--- The task ---
Using the records that follow, count the lines containing the word "icon" and give that number only.

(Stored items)
----------

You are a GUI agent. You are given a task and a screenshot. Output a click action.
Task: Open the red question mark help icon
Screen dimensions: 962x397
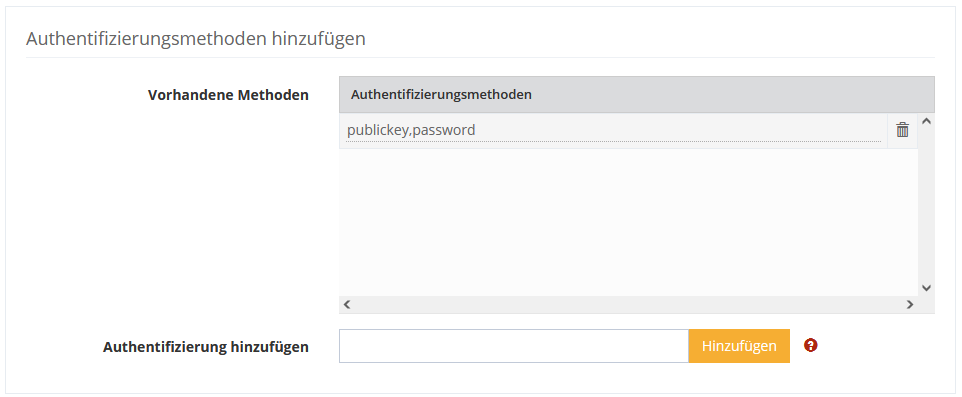tap(810, 345)
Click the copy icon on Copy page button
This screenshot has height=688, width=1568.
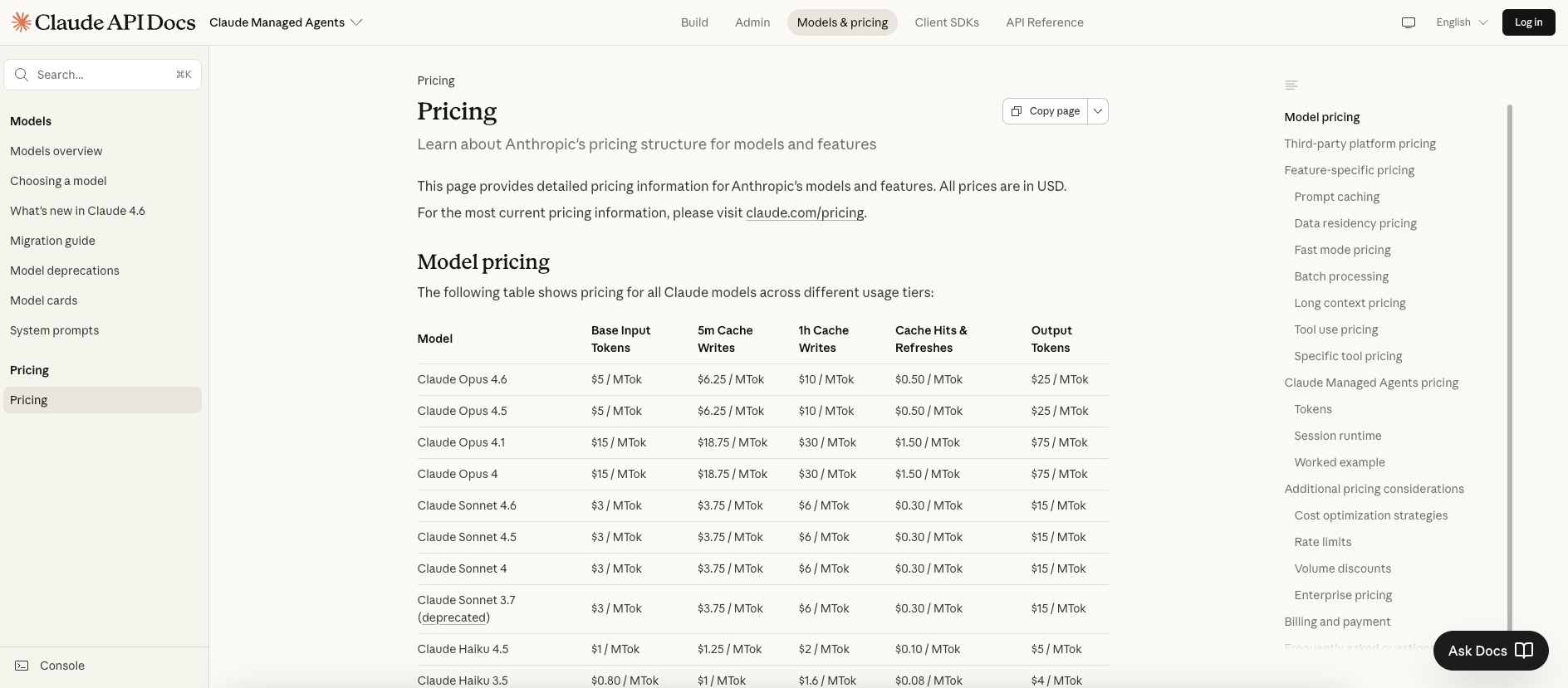click(1017, 110)
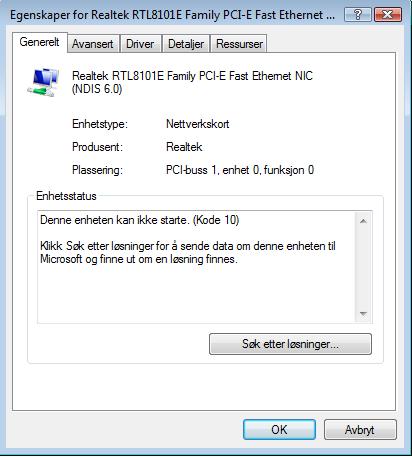The width and height of the screenshot is (412, 458).
Task: Click the PCI-buss placement text
Action: [x=240, y=170]
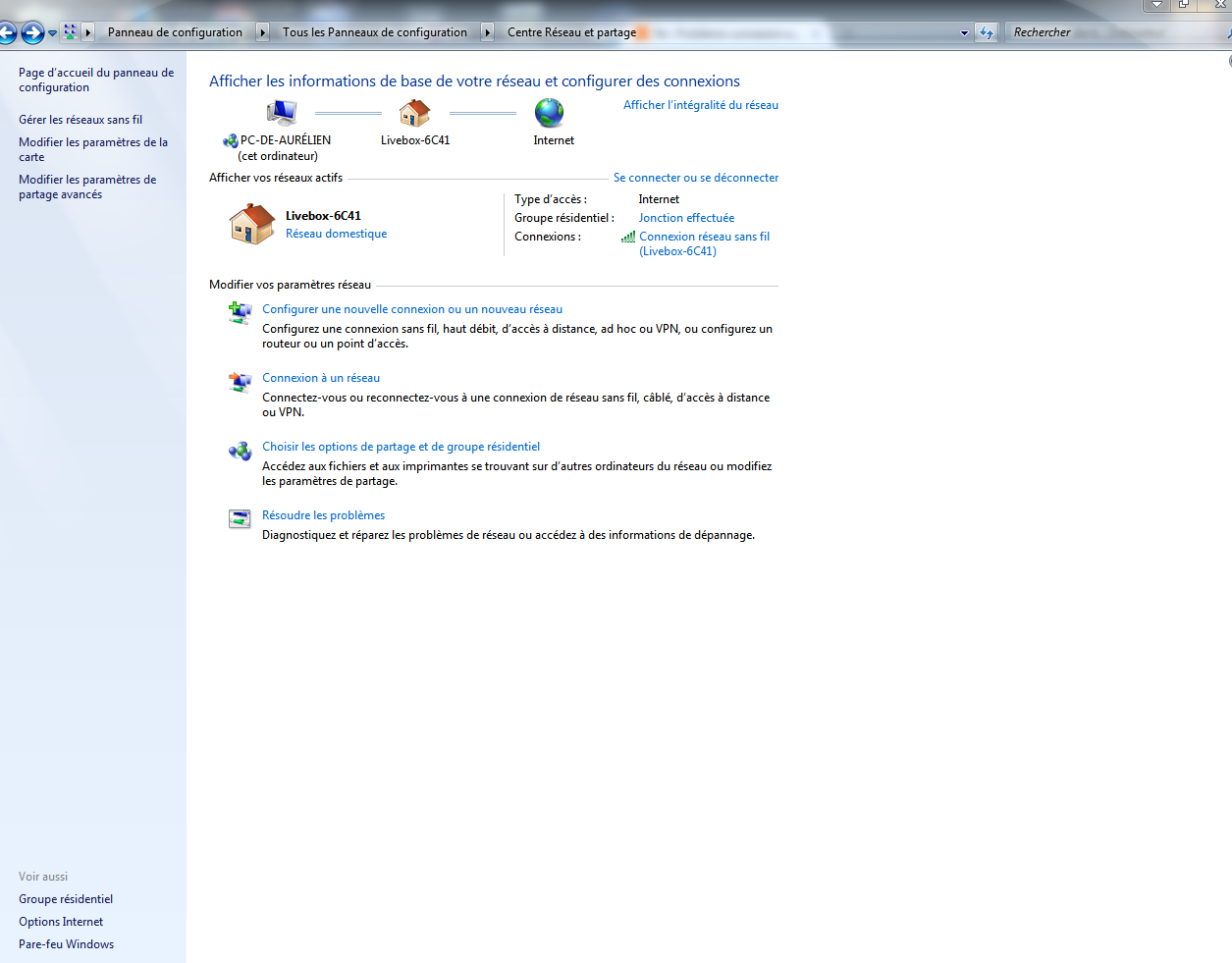Select Centre Réseau et partage breadcrumb
The width and height of the screenshot is (1232, 963).
[x=571, y=32]
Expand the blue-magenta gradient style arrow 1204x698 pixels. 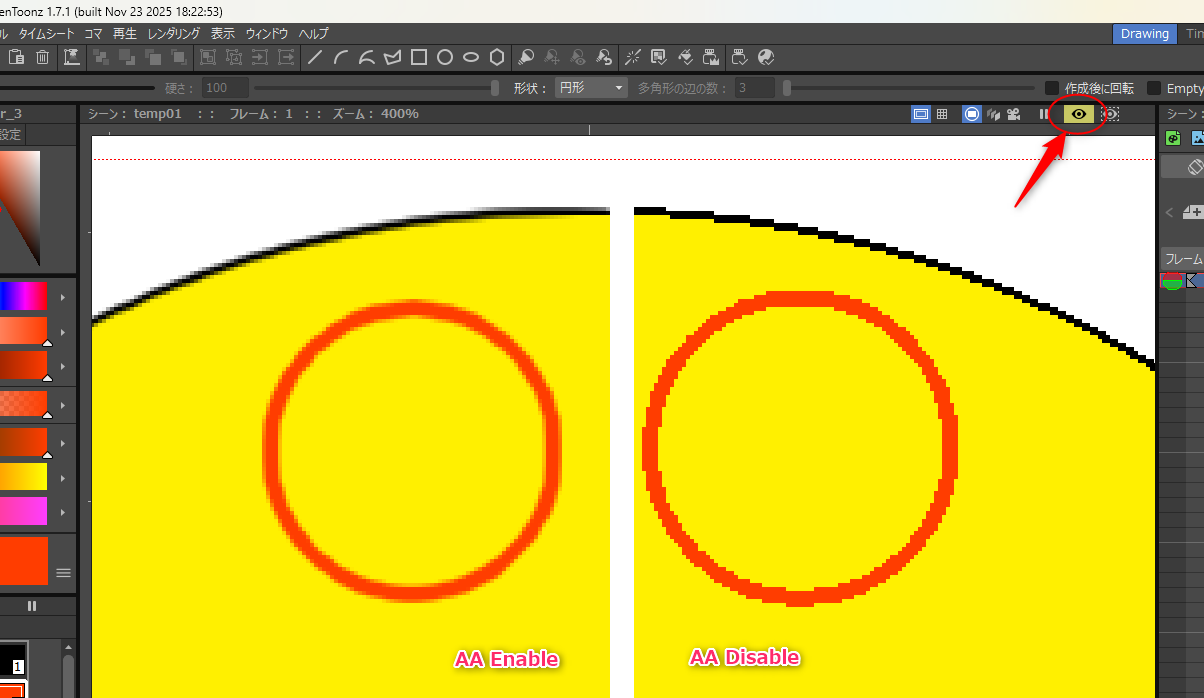[63, 297]
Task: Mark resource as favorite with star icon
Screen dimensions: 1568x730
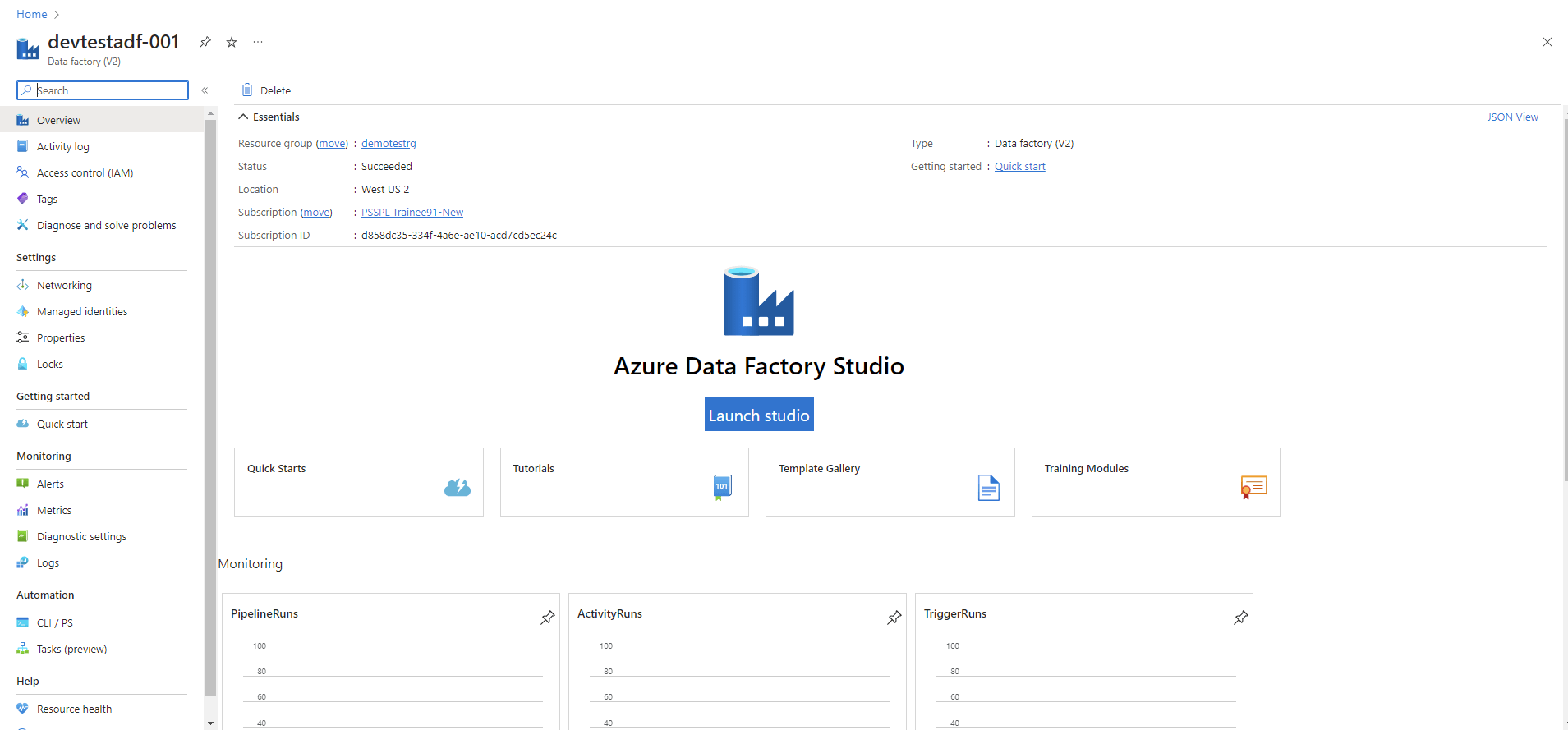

----------

--- Written solution ---
3